→ **What is being asked**: Locate all lines in the data below that hold "computer" and show them.

====

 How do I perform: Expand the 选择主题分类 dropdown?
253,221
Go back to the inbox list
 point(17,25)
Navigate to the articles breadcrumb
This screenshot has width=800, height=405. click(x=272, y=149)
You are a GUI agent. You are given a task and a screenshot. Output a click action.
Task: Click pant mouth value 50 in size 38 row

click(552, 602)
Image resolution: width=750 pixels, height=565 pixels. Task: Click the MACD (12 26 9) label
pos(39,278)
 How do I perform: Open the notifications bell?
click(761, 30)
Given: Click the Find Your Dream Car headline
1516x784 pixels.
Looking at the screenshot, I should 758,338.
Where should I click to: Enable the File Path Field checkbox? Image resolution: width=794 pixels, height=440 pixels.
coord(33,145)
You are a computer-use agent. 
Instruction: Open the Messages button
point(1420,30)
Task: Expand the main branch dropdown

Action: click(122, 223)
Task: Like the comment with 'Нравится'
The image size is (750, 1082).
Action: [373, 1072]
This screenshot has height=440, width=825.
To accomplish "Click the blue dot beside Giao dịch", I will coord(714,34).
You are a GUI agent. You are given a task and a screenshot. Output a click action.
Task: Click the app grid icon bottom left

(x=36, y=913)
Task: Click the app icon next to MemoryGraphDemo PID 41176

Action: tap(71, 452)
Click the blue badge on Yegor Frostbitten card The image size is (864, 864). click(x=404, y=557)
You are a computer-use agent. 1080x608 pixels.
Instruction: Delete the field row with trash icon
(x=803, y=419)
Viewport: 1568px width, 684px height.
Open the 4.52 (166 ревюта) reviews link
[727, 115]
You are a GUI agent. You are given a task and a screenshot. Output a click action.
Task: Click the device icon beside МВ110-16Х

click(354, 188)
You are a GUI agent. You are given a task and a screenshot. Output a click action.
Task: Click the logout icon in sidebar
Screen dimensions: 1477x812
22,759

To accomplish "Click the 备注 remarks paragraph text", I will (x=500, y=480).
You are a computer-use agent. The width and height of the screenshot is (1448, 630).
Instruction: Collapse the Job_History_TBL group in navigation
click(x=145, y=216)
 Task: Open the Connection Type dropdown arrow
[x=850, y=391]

====

→ **Solved problem**:
You are a computer-use agent. 
You are a computer-use agent. 1080x608 pixels.
You are a computer-use agent. The width and height of the screenshot is (1448, 630).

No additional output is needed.